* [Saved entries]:
+ + +
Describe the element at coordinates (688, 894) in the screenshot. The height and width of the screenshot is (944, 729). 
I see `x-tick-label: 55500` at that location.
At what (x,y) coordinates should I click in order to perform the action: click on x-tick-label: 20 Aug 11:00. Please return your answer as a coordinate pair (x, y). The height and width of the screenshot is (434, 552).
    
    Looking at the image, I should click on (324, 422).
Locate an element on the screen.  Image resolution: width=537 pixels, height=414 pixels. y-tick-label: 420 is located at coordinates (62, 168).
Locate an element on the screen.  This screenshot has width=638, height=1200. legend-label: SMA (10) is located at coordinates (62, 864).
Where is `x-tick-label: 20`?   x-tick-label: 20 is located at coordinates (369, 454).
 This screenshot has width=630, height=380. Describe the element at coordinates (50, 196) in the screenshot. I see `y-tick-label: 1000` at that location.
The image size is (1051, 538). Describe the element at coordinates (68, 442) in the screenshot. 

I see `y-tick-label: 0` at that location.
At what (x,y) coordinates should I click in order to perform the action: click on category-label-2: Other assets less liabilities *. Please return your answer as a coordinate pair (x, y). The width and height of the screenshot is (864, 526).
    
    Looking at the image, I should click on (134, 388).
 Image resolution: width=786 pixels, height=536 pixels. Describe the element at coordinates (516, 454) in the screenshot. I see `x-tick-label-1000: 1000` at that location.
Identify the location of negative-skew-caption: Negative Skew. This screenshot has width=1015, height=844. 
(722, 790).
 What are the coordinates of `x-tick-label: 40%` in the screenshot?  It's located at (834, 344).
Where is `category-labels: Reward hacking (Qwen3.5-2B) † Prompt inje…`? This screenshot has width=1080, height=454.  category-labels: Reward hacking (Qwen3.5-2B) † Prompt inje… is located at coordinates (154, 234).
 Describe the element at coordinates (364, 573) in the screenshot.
+ + +
* [Task objective]: Show each line of the records above that contains the word "order", matching case.

* [Solution for this task]:
At what (x,y) coordinates should I click in order to perform the action: click on x-tick-label: 20 Aug 11:00. Please return your answer as a coordinate pair (x, y). The height and width of the screenshot is (434, 552).
At what (x,y) coordinates should I click in order to perform the action: click on category-label-2: Other assets less liabilities *. Please return your answer as a coordinate pair (x, y). The width and height of the screenshot is (864, 526).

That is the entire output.